- [Zadanie]: Zmień „bar chart” na „pie chart” w wierszach od tego z „Switch to the floating NEW bell button” do tego z „[x=990, y=452]”. Wypisz je ponownie, a resztę zostaw bez zmian.

Wiersze ze zbioru danych:

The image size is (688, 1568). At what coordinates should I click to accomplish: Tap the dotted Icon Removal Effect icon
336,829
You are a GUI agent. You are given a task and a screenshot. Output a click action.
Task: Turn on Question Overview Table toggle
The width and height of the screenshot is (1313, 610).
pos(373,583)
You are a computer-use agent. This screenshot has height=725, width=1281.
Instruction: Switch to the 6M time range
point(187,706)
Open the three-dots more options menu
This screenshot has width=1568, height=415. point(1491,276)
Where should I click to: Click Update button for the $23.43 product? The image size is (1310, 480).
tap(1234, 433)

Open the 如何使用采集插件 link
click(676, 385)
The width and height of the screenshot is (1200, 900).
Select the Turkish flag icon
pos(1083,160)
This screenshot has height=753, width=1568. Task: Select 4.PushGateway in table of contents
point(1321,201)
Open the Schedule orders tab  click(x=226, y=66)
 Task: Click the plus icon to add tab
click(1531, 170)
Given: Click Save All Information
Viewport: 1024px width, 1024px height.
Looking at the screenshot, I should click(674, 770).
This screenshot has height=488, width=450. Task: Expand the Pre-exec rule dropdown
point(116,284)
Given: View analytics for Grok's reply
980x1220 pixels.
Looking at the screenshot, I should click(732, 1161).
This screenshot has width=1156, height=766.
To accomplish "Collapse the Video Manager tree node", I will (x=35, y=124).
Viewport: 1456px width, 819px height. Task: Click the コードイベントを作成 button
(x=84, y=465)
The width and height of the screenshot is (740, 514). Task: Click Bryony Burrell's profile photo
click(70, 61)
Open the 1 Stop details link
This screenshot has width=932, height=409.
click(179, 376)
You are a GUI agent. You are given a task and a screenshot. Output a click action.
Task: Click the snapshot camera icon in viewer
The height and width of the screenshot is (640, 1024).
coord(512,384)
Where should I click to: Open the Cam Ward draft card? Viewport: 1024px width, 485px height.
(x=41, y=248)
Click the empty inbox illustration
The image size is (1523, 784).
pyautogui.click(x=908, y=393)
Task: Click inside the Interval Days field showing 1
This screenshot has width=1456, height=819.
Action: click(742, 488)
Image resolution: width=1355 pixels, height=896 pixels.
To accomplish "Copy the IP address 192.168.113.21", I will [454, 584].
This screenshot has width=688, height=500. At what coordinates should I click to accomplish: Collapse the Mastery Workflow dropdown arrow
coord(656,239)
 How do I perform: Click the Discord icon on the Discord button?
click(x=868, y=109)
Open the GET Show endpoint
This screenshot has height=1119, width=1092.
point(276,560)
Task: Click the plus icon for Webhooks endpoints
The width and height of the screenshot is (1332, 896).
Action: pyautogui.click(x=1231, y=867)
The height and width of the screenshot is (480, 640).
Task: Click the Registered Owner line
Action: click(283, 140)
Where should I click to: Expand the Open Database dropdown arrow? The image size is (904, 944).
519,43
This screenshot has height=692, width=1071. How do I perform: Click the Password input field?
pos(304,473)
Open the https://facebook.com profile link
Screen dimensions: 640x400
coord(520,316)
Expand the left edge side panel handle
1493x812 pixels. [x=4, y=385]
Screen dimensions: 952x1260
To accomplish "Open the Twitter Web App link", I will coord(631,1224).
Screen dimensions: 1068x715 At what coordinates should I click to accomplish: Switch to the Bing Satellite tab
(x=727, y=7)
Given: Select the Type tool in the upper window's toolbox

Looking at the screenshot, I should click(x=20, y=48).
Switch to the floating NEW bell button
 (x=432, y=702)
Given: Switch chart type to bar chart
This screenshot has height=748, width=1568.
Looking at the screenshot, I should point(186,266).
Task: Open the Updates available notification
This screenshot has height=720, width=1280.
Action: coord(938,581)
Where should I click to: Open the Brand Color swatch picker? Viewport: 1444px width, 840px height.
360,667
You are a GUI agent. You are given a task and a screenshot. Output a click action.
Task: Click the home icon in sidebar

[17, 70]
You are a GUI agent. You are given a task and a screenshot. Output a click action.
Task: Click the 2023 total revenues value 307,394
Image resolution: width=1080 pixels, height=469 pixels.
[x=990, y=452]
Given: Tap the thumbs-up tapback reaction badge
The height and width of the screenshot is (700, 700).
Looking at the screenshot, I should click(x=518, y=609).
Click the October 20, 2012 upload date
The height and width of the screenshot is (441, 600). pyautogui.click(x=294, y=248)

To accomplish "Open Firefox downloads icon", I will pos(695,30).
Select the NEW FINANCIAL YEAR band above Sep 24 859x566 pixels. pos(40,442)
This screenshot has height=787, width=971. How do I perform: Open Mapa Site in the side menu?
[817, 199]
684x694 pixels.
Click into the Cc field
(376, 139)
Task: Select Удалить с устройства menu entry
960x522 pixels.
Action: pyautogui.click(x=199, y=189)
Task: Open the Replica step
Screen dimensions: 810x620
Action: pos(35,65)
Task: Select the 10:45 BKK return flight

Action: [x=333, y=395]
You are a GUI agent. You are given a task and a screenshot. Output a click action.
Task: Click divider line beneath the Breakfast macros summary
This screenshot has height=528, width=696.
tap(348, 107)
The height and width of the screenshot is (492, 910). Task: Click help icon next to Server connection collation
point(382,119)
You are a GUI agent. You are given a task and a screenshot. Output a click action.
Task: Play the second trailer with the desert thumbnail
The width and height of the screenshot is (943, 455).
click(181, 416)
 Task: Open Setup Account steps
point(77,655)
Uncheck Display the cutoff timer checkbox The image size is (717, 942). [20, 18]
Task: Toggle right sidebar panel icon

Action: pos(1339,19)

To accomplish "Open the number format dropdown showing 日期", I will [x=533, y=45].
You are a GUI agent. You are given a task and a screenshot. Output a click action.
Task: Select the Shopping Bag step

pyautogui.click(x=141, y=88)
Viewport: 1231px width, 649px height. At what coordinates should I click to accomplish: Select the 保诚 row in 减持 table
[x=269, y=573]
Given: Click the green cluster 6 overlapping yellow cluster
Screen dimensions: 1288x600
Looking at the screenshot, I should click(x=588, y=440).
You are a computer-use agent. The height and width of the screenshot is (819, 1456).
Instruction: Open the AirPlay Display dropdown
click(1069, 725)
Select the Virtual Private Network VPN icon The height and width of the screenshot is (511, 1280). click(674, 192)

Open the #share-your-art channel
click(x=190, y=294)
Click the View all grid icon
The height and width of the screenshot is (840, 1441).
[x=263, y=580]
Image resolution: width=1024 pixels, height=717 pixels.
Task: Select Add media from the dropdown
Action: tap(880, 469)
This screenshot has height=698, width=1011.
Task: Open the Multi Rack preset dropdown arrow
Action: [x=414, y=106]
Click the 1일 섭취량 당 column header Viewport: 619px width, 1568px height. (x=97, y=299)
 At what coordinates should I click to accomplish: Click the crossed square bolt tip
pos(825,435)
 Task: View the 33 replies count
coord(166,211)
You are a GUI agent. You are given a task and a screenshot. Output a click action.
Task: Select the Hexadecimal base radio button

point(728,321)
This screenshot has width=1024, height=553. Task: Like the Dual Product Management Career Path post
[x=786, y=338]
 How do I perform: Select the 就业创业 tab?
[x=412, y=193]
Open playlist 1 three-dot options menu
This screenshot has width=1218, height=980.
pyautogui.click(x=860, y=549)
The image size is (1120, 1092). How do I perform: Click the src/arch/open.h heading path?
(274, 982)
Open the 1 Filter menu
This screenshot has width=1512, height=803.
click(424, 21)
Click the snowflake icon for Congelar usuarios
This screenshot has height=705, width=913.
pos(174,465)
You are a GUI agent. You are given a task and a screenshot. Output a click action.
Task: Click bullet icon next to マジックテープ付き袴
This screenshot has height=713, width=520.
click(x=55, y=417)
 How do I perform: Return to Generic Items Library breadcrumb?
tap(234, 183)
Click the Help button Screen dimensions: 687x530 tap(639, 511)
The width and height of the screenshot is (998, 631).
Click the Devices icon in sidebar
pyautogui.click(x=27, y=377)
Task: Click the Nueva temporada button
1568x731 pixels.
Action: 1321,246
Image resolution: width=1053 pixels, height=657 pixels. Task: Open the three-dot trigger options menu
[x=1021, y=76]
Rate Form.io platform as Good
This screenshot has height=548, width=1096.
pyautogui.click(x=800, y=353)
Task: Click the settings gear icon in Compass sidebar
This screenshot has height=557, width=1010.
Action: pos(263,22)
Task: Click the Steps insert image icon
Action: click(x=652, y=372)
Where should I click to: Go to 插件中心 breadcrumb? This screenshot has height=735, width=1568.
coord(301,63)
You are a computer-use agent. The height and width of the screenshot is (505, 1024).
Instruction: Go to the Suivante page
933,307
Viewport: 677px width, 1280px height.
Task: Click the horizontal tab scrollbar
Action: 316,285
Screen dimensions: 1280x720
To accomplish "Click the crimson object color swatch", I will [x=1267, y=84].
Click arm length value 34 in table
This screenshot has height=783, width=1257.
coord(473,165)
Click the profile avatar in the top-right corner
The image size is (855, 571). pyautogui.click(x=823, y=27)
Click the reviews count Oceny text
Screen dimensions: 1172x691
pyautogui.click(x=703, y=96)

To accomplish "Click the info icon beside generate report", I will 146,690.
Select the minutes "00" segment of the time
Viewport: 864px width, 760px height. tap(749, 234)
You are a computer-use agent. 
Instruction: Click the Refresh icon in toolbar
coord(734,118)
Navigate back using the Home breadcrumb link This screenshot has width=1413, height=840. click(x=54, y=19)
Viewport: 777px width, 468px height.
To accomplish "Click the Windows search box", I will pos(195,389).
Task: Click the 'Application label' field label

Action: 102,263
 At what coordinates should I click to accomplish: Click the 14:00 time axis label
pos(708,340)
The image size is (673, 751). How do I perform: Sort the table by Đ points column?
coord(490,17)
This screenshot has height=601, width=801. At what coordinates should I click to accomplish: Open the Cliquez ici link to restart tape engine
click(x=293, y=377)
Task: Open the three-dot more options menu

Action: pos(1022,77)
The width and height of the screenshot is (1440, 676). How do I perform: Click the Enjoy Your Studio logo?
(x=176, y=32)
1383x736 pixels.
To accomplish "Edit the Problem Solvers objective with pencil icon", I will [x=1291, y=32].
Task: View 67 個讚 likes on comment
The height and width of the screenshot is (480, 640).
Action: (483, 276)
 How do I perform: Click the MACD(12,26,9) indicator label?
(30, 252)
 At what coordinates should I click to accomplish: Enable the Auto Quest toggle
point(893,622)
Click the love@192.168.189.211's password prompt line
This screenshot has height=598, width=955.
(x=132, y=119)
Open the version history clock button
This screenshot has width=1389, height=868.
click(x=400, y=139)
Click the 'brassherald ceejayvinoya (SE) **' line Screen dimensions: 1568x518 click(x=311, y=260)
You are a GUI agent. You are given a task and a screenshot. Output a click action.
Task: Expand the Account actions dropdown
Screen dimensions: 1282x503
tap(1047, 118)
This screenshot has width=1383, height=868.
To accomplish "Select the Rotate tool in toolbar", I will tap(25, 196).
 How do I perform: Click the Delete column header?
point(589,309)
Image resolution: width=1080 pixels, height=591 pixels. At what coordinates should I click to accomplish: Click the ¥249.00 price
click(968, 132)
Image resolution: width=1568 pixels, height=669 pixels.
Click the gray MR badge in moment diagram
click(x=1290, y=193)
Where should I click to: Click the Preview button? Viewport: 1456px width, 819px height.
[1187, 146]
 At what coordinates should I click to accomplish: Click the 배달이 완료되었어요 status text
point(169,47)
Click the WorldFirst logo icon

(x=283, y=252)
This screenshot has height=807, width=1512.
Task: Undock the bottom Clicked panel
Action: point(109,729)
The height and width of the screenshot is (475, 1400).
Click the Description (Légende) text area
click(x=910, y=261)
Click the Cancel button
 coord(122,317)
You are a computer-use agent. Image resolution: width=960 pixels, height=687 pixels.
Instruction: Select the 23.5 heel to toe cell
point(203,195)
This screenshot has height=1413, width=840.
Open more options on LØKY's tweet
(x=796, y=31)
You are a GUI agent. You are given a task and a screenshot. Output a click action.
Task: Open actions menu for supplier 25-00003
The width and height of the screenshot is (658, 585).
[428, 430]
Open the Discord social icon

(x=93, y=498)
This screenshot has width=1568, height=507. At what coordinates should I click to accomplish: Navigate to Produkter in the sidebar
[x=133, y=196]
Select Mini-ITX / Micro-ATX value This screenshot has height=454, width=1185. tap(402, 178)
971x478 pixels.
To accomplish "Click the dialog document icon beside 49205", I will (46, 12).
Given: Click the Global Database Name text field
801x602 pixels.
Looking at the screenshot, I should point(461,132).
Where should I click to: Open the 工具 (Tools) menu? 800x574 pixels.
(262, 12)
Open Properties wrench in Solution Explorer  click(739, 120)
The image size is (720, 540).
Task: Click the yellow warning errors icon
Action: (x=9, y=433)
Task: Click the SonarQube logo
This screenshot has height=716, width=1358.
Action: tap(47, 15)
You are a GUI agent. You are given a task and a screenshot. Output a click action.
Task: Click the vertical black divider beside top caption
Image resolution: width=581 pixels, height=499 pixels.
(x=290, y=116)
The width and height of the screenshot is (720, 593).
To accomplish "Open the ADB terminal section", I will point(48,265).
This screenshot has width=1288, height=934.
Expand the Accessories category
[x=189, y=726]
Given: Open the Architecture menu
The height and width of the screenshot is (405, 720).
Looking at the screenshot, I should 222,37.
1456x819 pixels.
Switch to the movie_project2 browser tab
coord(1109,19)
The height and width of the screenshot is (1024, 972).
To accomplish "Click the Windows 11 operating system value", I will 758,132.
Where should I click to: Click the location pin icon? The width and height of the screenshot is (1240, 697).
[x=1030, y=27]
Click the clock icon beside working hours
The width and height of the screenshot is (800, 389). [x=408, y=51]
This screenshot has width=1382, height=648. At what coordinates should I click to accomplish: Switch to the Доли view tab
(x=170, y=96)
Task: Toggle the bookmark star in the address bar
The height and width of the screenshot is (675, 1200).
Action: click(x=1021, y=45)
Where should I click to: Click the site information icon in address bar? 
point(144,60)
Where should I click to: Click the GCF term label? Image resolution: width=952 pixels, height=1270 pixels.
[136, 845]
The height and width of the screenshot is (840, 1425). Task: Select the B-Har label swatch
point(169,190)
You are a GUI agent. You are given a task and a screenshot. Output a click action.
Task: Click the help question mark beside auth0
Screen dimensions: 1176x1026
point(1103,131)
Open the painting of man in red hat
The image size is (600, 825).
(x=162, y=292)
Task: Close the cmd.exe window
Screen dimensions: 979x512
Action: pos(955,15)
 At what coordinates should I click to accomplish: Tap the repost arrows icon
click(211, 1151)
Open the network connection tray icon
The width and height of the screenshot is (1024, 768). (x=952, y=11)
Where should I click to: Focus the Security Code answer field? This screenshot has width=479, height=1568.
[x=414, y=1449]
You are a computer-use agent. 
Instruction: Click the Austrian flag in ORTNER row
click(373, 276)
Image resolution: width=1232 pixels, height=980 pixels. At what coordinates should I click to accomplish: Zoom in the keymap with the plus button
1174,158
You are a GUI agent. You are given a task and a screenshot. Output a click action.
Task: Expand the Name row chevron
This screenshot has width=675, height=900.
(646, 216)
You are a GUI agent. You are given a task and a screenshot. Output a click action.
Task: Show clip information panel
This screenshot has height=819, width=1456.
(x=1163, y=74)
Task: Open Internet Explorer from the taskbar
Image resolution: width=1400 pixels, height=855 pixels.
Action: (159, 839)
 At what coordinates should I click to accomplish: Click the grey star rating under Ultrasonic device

- [Odpowiedź pisemna]:
Switch to the floating NEW bell button
 (x=432, y=702)
Given: Switch chart type to pie chart
This screenshot has height=748, width=1568.
Looking at the screenshot, I should point(186,266).
Task: Open the Updates available notification
This screenshot has height=720, width=1280.
Action: coord(938,581)
Where should I click to: Open the Brand Color swatch picker? Viewport: 1444px width, 840px height.
360,667
You are a GUI agent. You are given a task and a screenshot. Output a click action.
Task: Click the home icon in sidebar

[17, 70]
You are a GUI agent. You are given a task and a screenshot. Output a click action.
Task: Click the 2023 total revenues value 307,394
Image resolution: width=1080 pixels, height=469 pixels.
[x=990, y=452]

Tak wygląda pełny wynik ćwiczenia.